There is no battle between the intuitive
self and the conscious mind. There only seems
to be when the individual refuses to face all the information that is available
in his conscious mind. Sometimes it seems
easier to avoid the frequent readjustments in behavior that self-examination
requires. In such cases an individual
collects many secondhand beliefs. Some
contradict each other; the signals given to the body and to the inner self are
not smoothly flowing or clear-cut, but a muddied jumble of counter-directions.
These will immediately set off
alarms of various natures. The body will
not function properly, or the overall emotional environment will suffer. Such reactions are actually excellent
precautions, meant to be taken as a sign that change is needed.
At the same time, the inner self
will transmit to the conscious mind insights and intuitions meant to clear its
sight. But if you believe that the inner
self is dangerous and not to be trusted, if you are afraid of dreams or any
intrusive psychic material, then you deny this help and turn aside from it.
If you believe, moreover, that
you must accept your difficulties, then this belief alone can deter you from solving
them.
I repeat: Your ideas and beliefs
form the structure of your experience.
Your beliefs and the reasons for them can be found in your conscious
mind. If you accept the idea that the
reasons for your behavior are forever buried in the past of this life, or any
other, then you will not be able to alter your experience until you change that
belief. I am speaking now of more or
less normal experience. Later we will
discuss more particular areas, such as circumstances in which illnesses date
from birth.
The realization that you form your
own reality should be a liberating one. You
are responsible for your successes and your joys. You can change those areas of your life with
which you are less than pleased, but you must take the responsibility for your
being.
Your spirit joined itself with
flesh, and in flesh, to experience a world of incredible richness, to help
create a dimension of reality of colors and of form. Your spirit was born in flesh to enrich a
marvelous area of sense awareness, to feel energy made into corporeal
form. You are here to use, enjoy, and
express yourself through the body. You
are here to aid in the great expansion of consciousness. You are not here to cry about the miseries of
the human condition, but to change them when you find them not to your liking
through the joy, strength and vitality that is within you; to create the spirit
as faithfully and beautifully as you can in flesh.
The conscious mind allows you to
look outward into the physical universe, and see the reflection of your
spiritual activity, to perceive and assess your individual and joint creations.
In a manner of speaking, the
conscious mind is a window through which you look outward – and looking
outward, perceive the fruits of your inner mind. Often you let false beliefs blur that great
vision. Your joy, vitality and
accomplishment do not come from the outside to you as the result of events that
“happen to you”. They spring from inner
events that are the result of your beliefs.

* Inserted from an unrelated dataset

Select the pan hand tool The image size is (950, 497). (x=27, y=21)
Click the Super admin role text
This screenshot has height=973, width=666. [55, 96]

Much has been written about the
nature and importance of suggestion. One
of the current ideas in vogue holds that you are constantly at the mercy of
suggestion. Your own conscious beliefs
are the most important suggestions that you receive. All other ideas are rejected or accepted
according to whether or not you believe they are true, in line with the steady
conscious chattering that goes on within your mind most of the day – the suggestions
given to you by yourself.
You will accept a suggestion given
by another only if it fits in with your own ideas about the nature of reality
in general, and your concepts about yourself in particular.
If you use your conscious mind
properly, then, you examine those beliefs that come to you. You do not accept them willy-nilly. If you use your conscious mind
properly, you are also aware of intuitive ideas that come to you from
within. You are only half conscious when
you do not examine the information that comes to you from without, and when you
ignore the data that comes to you from within.
Many false beliefs therefore are
indiscriminately accepted because you have not examined them. You have given the inner self a faulty picture
of reality. Since it is the function of
the conscious mind to assess physical experience, it [the inner self] hasn’t
been able to do its job properly. If the
inner portions of the self were supposed to have that responsibility, then you
would not need a conscious mind.
When the inner self is alerted, it
will immediately try to remedy the situation by an influx of
self-corrective measures. On occasion,
when the situation gets out of hand, it will bypass those restrictive areas of
the conscious mind, and solve the problem by shooting forth energy in other
layers of activity.
It will manage to work around the
blind spots in the reasoning mind, for example.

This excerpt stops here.